» **Activity**:
Among the lines of data below, reproduce only those from the one with "Viewport: 1568px width, 367px height." through the one with "Viewport: 1456px width, 839px height.", exactly as they stand, both ends included.

------------------------------------------------

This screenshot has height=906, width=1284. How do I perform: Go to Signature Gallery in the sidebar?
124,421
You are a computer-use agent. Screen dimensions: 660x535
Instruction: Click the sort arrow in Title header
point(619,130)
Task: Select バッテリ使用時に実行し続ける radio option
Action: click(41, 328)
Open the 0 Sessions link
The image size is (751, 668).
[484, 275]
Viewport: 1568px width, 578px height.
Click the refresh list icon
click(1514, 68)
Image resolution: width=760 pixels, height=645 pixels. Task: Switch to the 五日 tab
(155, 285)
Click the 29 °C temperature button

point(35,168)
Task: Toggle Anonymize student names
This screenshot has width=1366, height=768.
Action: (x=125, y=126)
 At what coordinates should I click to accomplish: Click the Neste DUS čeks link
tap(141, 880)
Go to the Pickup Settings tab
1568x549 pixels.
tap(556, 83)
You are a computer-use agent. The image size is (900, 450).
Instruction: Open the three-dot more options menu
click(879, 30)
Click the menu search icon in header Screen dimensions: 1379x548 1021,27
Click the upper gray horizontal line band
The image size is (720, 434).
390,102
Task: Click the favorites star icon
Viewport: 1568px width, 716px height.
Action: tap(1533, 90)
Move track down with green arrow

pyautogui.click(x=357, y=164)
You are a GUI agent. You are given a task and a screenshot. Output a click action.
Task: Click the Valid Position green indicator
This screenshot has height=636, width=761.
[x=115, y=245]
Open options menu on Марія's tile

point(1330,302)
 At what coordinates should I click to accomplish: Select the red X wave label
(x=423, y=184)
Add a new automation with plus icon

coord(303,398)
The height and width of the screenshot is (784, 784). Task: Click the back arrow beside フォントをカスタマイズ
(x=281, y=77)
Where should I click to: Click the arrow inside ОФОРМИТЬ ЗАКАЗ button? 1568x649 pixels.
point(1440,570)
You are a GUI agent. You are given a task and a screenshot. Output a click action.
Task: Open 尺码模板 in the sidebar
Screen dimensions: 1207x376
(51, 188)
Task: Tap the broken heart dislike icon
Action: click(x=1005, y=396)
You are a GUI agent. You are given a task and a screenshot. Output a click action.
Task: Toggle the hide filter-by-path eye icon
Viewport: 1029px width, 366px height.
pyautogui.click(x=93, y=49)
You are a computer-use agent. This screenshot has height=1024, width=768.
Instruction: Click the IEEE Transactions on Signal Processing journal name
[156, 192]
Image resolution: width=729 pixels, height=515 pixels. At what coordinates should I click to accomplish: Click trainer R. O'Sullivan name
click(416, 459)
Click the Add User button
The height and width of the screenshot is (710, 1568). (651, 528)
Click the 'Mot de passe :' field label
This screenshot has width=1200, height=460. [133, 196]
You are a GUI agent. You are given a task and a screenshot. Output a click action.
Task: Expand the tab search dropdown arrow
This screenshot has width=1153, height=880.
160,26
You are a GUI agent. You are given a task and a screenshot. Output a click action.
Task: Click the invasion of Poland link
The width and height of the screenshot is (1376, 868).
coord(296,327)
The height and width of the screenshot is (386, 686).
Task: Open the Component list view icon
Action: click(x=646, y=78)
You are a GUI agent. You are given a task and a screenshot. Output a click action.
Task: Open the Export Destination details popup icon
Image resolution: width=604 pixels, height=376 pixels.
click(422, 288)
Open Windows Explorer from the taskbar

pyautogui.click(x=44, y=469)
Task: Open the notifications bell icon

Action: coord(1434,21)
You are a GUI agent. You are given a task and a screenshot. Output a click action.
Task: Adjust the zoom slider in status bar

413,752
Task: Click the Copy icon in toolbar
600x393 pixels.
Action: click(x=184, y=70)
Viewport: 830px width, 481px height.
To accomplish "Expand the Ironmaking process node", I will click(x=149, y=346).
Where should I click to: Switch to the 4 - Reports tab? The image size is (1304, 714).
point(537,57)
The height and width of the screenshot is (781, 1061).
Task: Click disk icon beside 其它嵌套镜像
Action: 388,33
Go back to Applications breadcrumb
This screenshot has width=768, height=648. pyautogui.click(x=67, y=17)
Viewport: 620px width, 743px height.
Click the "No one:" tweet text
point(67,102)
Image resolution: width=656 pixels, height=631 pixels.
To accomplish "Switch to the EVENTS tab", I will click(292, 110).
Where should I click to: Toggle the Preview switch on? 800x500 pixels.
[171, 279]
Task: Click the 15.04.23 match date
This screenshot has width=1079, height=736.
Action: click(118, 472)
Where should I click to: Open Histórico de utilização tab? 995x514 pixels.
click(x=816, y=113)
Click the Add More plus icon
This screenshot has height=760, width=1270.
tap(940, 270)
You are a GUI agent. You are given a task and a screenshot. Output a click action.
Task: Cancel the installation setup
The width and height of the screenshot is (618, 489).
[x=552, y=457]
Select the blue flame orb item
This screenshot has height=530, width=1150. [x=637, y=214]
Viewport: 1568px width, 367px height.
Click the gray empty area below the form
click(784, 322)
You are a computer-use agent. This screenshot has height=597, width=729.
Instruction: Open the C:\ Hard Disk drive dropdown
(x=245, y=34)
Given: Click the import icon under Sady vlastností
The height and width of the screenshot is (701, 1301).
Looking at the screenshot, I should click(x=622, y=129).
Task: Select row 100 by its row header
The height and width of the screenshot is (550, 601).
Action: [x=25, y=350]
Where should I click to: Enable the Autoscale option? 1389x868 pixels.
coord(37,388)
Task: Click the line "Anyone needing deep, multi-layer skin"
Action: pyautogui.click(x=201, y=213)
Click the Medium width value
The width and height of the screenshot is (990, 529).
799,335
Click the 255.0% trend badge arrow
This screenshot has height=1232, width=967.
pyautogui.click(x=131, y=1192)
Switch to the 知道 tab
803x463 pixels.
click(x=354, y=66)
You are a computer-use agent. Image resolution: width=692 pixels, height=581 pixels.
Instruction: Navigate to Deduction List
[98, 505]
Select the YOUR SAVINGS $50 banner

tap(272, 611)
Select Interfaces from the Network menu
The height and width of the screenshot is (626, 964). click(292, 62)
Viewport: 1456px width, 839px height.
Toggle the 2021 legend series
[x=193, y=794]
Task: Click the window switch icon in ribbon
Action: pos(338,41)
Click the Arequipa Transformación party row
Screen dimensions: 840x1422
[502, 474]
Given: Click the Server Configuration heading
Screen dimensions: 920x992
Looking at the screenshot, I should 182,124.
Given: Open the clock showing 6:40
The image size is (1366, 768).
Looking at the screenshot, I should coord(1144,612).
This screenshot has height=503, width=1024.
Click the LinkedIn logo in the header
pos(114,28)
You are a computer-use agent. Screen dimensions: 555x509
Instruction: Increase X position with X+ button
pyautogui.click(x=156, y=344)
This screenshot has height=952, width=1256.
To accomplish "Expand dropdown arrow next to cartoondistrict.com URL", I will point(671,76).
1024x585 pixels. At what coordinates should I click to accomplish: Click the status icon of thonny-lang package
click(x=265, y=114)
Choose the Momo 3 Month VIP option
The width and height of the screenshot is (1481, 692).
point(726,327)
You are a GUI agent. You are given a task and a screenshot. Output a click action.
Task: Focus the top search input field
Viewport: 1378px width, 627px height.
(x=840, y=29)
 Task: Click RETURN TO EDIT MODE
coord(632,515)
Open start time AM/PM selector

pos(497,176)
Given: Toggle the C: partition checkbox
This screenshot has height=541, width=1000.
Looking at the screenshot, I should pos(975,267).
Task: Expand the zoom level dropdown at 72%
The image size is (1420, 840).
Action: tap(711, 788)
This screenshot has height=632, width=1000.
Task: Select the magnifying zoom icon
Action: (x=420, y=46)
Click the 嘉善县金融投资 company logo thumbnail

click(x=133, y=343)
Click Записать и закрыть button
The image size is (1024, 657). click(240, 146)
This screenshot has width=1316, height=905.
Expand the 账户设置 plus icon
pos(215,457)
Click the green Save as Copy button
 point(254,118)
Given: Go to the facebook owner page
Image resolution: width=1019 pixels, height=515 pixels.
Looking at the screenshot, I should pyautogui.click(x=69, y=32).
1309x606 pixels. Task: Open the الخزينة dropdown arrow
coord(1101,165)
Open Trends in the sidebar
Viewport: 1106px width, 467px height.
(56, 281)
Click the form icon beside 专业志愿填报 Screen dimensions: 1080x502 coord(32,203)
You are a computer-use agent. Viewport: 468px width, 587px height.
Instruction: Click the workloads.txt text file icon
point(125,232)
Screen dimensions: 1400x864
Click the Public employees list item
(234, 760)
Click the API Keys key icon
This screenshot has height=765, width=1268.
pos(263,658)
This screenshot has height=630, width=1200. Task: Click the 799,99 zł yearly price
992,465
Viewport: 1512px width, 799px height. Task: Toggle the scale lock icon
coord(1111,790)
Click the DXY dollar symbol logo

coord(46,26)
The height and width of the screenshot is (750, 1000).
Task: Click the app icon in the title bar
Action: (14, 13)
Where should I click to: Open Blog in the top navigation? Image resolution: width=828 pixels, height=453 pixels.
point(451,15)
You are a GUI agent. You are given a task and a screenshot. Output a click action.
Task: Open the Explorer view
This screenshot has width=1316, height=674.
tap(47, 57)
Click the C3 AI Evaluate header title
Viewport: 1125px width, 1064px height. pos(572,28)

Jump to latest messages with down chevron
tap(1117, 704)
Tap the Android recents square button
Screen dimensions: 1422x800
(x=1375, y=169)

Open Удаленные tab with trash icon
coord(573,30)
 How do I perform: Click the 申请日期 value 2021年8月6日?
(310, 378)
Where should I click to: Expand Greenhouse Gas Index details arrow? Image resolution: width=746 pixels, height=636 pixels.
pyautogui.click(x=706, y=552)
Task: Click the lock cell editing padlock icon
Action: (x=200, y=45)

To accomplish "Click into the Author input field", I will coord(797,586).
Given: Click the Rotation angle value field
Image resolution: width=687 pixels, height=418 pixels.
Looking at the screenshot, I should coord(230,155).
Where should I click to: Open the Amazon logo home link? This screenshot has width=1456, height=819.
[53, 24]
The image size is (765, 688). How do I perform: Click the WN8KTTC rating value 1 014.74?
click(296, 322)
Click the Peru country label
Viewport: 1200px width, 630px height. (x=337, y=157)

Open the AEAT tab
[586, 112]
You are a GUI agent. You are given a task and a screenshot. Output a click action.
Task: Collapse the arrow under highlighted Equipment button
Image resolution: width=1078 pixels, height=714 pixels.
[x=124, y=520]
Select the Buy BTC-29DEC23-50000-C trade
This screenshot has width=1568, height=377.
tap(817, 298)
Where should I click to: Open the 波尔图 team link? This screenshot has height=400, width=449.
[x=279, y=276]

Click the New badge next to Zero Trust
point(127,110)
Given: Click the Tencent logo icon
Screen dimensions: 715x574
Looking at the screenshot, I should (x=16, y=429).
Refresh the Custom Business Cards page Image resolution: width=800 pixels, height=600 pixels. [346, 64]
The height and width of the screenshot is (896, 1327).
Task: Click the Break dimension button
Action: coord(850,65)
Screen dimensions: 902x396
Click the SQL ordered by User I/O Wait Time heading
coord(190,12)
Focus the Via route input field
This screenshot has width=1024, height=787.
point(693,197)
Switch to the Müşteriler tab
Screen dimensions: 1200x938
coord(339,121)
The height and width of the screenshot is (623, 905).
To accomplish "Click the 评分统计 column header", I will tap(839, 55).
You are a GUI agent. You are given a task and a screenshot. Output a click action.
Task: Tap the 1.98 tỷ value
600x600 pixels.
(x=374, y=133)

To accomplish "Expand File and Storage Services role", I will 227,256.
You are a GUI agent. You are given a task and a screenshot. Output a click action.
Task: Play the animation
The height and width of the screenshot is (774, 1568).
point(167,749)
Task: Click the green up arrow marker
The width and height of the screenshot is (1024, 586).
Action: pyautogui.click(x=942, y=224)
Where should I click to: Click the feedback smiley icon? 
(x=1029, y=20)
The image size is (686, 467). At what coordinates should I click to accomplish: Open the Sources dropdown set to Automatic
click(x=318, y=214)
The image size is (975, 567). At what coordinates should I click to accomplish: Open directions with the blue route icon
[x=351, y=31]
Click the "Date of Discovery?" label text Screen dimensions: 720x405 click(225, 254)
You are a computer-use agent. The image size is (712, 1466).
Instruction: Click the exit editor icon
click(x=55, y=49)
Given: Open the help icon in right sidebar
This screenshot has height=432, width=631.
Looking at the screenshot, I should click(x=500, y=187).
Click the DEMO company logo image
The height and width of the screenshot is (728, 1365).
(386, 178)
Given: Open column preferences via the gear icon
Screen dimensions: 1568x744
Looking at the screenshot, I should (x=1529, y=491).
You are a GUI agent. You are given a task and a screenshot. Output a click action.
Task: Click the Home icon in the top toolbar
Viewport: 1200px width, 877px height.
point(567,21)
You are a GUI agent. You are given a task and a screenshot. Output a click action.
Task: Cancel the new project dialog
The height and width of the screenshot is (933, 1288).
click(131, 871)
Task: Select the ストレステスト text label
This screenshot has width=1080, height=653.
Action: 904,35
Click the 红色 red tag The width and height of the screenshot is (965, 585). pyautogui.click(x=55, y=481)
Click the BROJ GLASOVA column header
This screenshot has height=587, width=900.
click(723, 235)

------------------------------------------------

» **Exercise solution**:
Viewport: 1568px width, 367px height.
Click the gray empty area below the form
click(784, 322)
You are a computer-use agent. This screenshot has height=597, width=729.
Instruction: Open the C:\ Hard Disk drive dropdown
(x=245, y=34)
Given: Click the import icon under Sady vlastností
The height and width of the screenshot is (701, 1301).
Looking at the screenshot, I should click(x=622, y=129).
Task: Select row 100 by its row header
The height and width of the screenshot is (550, 601).
Action: [x=25, y=350]
Where should I click to: Enable the Autoscale option? 1389x868 pixels.
coord(37,388)
Task: Click the line "Anyone needing deep, multi-layer skin"
Action: pyautogui.click(x=201, y=213)
Click the Medium width value
The width and height of the screenshot is (990, 529).
799,335
Click the 255.0% trend badge arrow
This screenshot has height=1232, width=967.
pyautogui.click(x=131, y=1192)
Switch to the 知道 tab
803x463 pixels.
click(x=354, y=66)
You are a computer-use agent. Image resolution: width=692 pixels, height=581 pixels.
Instruction: Navigate to Deduction List
[98, 505]
Select the YOUR SAVINGS $50 banner

tap(272, 611)
Select Interfaces from the Network menu
The height and width of the screenshot is (626, 964). click(292, 62)
Viewport: 1456px width, 839px height.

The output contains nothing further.